Côte-d'Ivoire : Des élections à la tentative de coup de force27/10/20002000Journal/medias/journalnumero/images/2000/10/une-1685.gif.445x577_q85_box-0%2C13%2C166%2C228_crop_detail.jpg

Dans le monde

Côte-d'Ivoire : Des élections à la tentative de coup de force

En Côte d'Ivoire, deux jours après les élections du 22 octobre, et lorsqu'il est apparu que celles-ci donnaient la victoire à son rival Laurent Gbagbo, le général Gueï a tenté un coup de force pour s'autoproclamer président. Des manifestations ont alors éclaté, à l'appel notamment de Laurent Gbagbo qui n'entendait pas se faire voler sa victoire, puis des affrontements semblent avoir eu lieu au sein de l'armée. Car c'est bien finalement cette attitude de l'armée qui pouvait faire que la situation bascule en faveur de Gueï ou en faveur de Gbagbo.
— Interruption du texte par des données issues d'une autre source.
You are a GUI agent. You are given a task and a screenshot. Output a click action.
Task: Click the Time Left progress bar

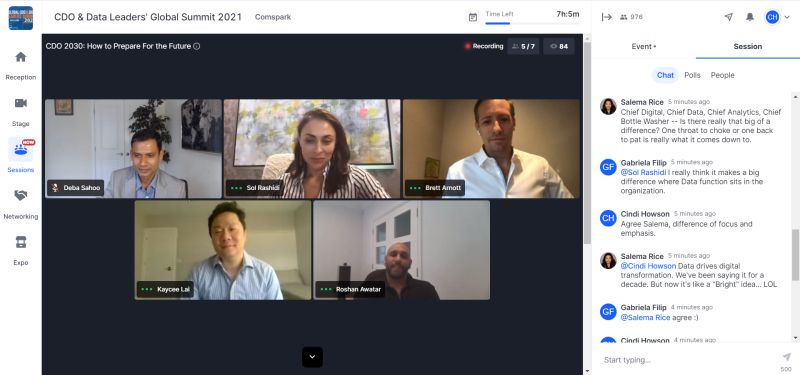tap(532, 23)
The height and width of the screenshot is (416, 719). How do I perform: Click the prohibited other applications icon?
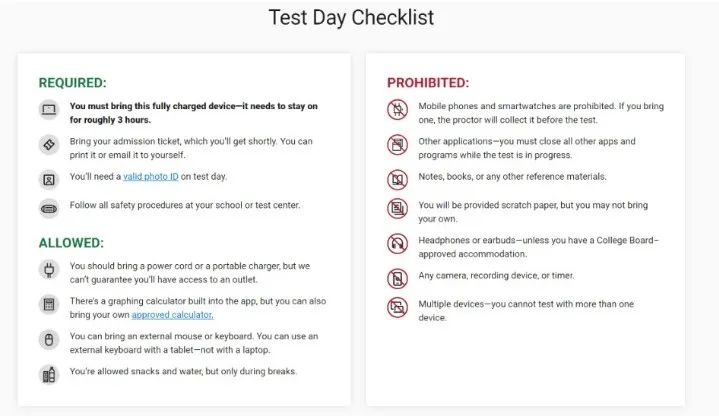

Le général Gueï, le chef de la junte militaire qui s'est emparée du pouvoir, il y a dix mois, à la faveur d'un coup d'Etat et qui s'était autoproclamé le " candidat du peuple ", n'a donc en tout cas pas réussi à légitimer son pouvoir. Il n'avait d'ailleurs pas attendu que les résultats du scrutin confirment sa défaite pour faire quadriller les principales villes du pays par l'armée et interdire toute manifestation. Quant à la proclamation des résultats officiels, elle a été suffisamment repoussée pour laisser libre cours à toutes les manipulations.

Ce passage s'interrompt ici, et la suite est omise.